Study suggests no link between sugary drinks and high calorie intake in children
Children who consume sugary soft drinks are not necessarily heavier than those who steer clear, new research suggests.
A study, presented at the European Congress on Obesity in Glasgow, found no direct link between the consumption of sugar-sweetened beverages and higher overall energy consumption in four to 10-year-olds.
There were also no significant differences between the body mass indexes (BMI) of children who consumed sugary soft drinks and those who did not.
The study suggests the sugar tax, which came into effect last year, “might not be the most effective tactic” to fight childhood obesity, the researchers said.
The team, from the University of Nottingham, analysed data from a survey of around 1,300 UK children aged four to 10, between 2008 and 2016, including a four-day food diary.
In total, 61% of the children drank at least one sugary soft drink during this period, but more than three-quarters (78%) of this group did not exceed their total recommended daily calorie intake.
There were no significant differences in the BMIs of drinkers and non-drinkers, the authors said.
Overall, 78% of the children consumed more than the recommended daily amount of added sugars, including that found in fruit juices and confectionery, the study also found.
This figure was 68% among drinkers of sugar-sweetened beverages.
“High intake of added sugars was not directly correlated with high energy consumption,” Ola Anabtawi, who led the research, said.

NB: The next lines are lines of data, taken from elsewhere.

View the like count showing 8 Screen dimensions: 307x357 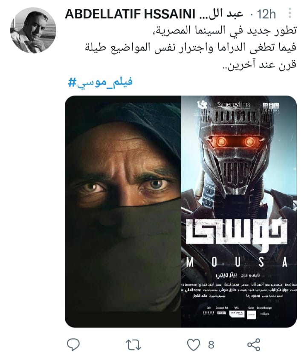211,345
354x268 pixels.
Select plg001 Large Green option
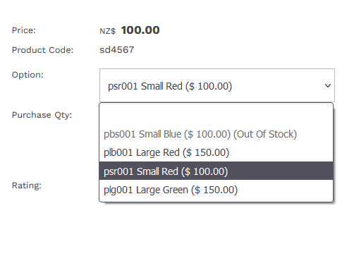216,190
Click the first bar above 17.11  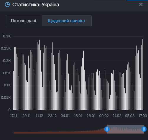(x=14, y=90)
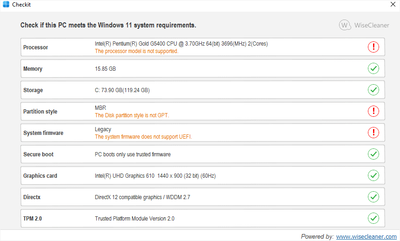The height and width of the screenshot is (241, 400).
Task: Click the TPM 2.0 checkmark icon
Action: 373,218
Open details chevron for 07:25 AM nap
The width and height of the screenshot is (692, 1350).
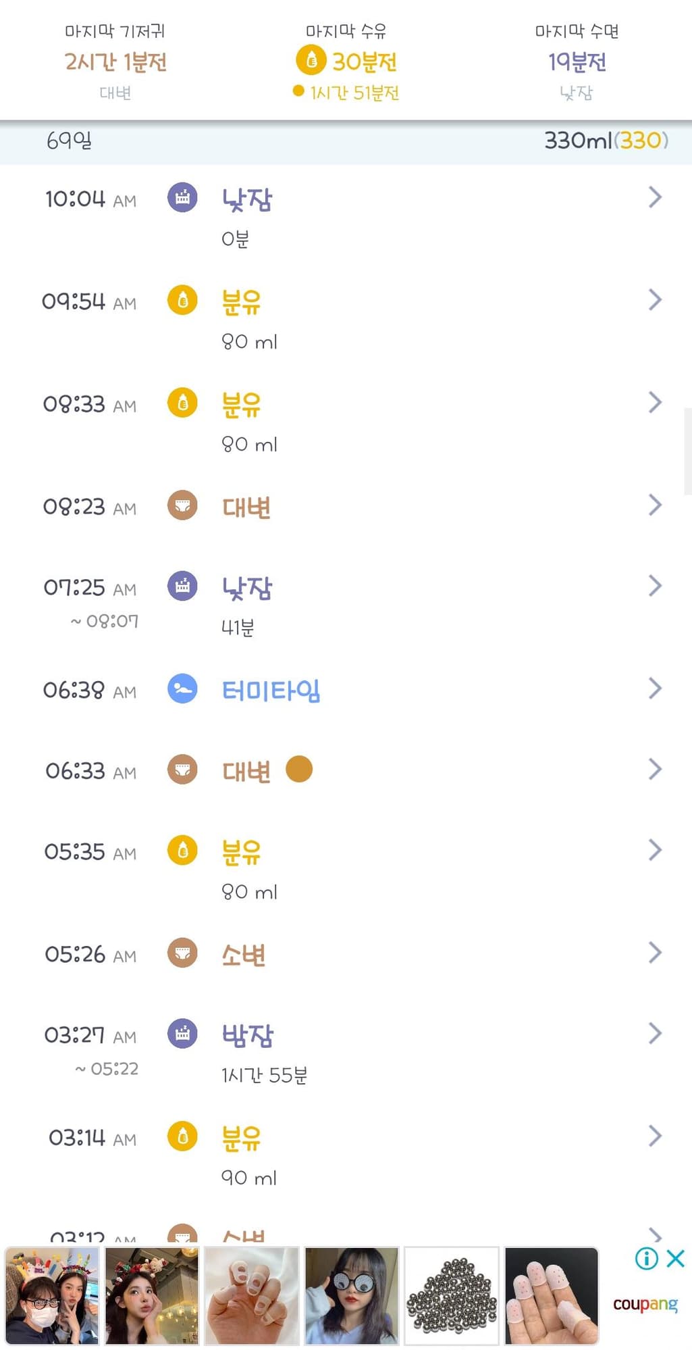[654, 586]
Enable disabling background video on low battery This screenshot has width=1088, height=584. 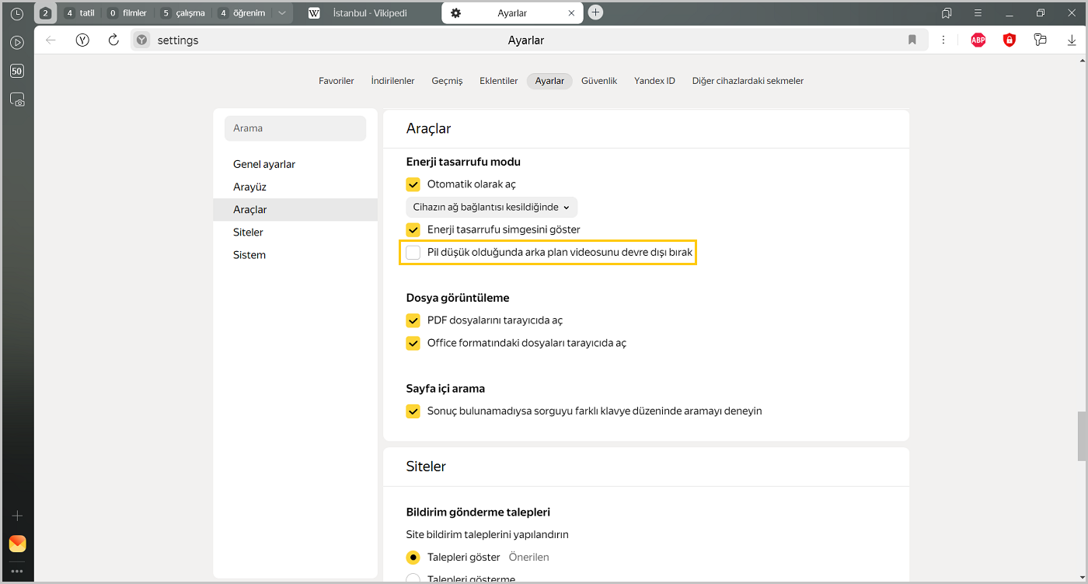point(413,253)
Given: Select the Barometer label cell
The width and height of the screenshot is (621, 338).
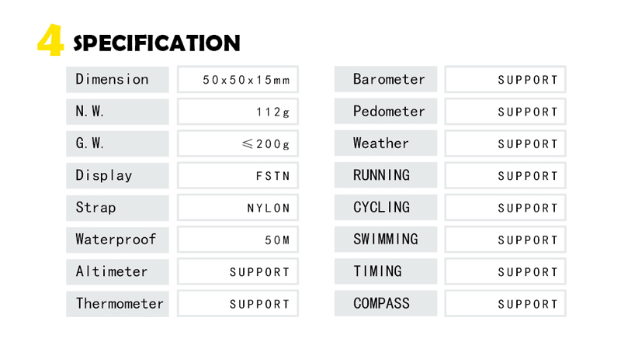Looking at the screenshot, I should click(x=386, y=79).
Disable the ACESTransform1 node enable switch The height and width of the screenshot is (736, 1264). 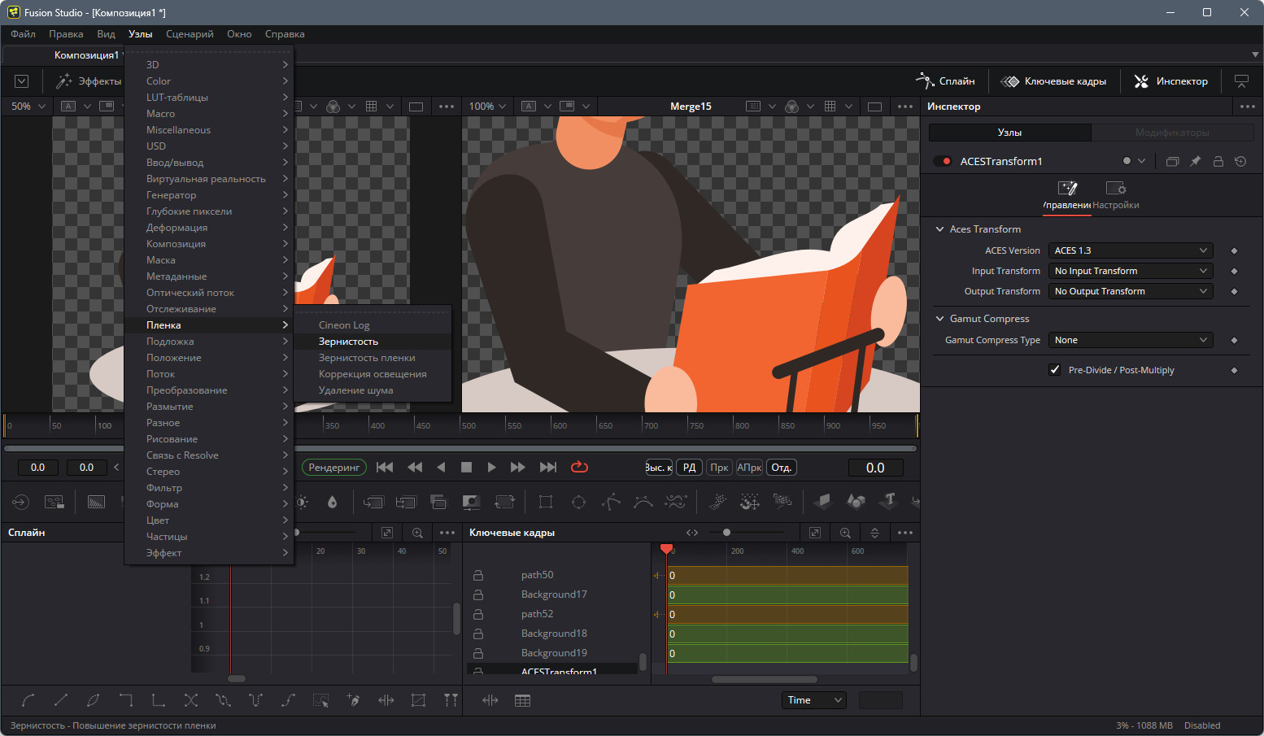tap(944, 161)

“Therefore, relying on a single-nutrient approach to tackling childhood obesity in the form of a soft drink tax might not be the most effective tactic.”
She added: “Our findings indicate that drinking sugar-sweetened beverages is not a behaviour particular to children with a higher body weight.
“On the contrary, framing sugar reduction in tackling obesity might reinforce negative stereotypes around ‘unhealthy dieting’.
“Instead, policies should focus on those children whose consumption of sugar-sweetened drinks substantially increases their total added sugar intake in combination with other public health interventions.”
Commenting on the findings, Dr Katarina Kos, from the University of Exeter, warned the effects of sugar intake may only become apparent among children in later life.
“The study should not be seen as reassurance that we can relax about sugar-sweetened drinks, but as the authors also say, it highlights the complexity of environment,” she said.
“Children do exercise less than they used to, thus need fewer calories and less energy, whatever the source.”
Matt Lambert, nutritionist at World Cancer Research Fund, said: “While consumption of sugary drinks was not shown to be a factor for weight gain in this particular study, this is typically because children who consume more sugary drinks eat less healthy foods as they are full from the ‘empty calories’ of the sugar-sweetened drinks, which are usually devoid of essential nutrients.
“It is clear that drinking sugary drinks is just one piece of the puzzle when it comes to weight gain.
“The over-consumption of fast foods and other processed foods high in fat, starches or sugars, coupled with a sedentary lifestyle are all other important factors, and a broad range of complementary policies will be needed to see a decline in childhood obesity rates.”